I call it a Station Content Review. It does require a bit of prep on your part but it’s worth it.

  1. Divide your students into groups of two or three.
  2. Create a series of prompts for your kids that encourage them to interact with the lesson or unit content. These should be questions that force the brain to go beyond low-level Bloom types of activity. You should create the same number of questions as you have student groups.
  3. Post the questions on butcher paper and paste on the walls around your room.
  4. Give each group a different color pen or marker.
  5. Tell kids that they have two minutes to read each prompt and respond as a group by posting their answer on the butcher paper.
  6. After two minutes, have each group move to the next prompt, read and post a response.
  7. Continue the process until every group has rotated back to their original prompt. They should then review the list of responses and create a summary of the information posted.
  8. Have the groups then rotate through each station again to review the written summary.

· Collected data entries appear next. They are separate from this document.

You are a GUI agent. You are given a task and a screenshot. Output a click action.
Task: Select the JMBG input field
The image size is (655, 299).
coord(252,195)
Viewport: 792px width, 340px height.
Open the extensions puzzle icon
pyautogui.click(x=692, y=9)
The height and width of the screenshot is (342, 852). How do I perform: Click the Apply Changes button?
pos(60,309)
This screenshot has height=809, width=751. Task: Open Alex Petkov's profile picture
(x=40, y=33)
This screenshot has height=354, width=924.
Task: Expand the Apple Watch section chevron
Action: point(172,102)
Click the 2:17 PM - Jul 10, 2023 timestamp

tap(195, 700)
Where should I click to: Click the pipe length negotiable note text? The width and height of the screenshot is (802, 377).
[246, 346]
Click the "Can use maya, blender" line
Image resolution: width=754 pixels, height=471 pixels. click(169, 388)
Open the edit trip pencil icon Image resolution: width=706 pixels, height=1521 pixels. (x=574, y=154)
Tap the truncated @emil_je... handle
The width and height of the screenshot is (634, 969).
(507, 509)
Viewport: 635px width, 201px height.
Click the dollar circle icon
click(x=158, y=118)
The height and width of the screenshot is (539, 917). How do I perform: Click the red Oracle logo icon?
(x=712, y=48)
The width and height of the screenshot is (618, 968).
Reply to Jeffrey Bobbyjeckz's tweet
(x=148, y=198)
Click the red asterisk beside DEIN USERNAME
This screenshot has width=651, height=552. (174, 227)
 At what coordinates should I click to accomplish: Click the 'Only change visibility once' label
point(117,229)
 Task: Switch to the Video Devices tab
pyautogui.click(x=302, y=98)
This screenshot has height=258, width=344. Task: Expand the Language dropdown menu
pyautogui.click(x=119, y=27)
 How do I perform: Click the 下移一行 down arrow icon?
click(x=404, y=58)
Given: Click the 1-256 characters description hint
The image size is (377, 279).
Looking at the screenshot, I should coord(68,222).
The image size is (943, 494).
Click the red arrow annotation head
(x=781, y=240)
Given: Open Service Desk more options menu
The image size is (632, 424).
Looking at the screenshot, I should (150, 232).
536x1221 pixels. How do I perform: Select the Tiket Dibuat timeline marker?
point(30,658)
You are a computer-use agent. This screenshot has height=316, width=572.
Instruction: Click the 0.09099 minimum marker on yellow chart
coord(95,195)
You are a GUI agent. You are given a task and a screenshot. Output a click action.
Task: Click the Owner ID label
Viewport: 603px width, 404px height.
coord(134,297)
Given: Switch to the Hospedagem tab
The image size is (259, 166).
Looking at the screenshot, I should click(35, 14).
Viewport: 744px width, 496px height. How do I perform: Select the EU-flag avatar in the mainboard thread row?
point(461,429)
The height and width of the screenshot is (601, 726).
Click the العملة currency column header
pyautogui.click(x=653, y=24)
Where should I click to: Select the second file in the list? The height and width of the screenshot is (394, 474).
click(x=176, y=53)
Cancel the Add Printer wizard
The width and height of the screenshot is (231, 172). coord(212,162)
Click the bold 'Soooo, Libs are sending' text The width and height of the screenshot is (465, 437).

Some sample prompts for a US Civil War unit:

  • If Civil War experts could put the most important people, events and ideas of the Civil War period into a box, what would be in the box?
  • The Civil War is like an iceberg – people, events and ideas appear “above” the surface. What is below the surface? What might have been less evident to those who lived through the war?
  • There are many ways to explain how much you know about how the Civil War started. Write a thesis statement you would use in a written essay that would do that.
  • There are many ways to explain how much you know about how the Civil War started. Create an image that illustrates how the Civil War started.
  • What are some key ideas that all Americans should know about the Civil War?
  • Fill in the blanks: The Civil War is like (an animal) because (explain).
  • List skills and qualities that a Civil War leader needed to be effective.
  • You’ve worked with a variety of primary and secondary historical sources. List the source that is the most important to this unit. Explain why your group believes this.
  • List positive ways that describe how primary sources tell us about the past.
  • List problems that we have with primary sources when exploring the past.
  • During the Civil War, tension existed between liberty and security. List events when the balance between the two shifted.

Other suggestions:

  • Provide a graphic organizer that they could use to “summarize” the summaries.
  • Encourage kids to take cell phone photos of each completed prompt / summary instead of using a graphic organizer to collect the data.
  • Use WallWisher to create digital prompts instead of butcher paper.
  • Use the strategy as a pre-learning activity for a lesson or unit to measure and activate prior knowledge.

Have fun!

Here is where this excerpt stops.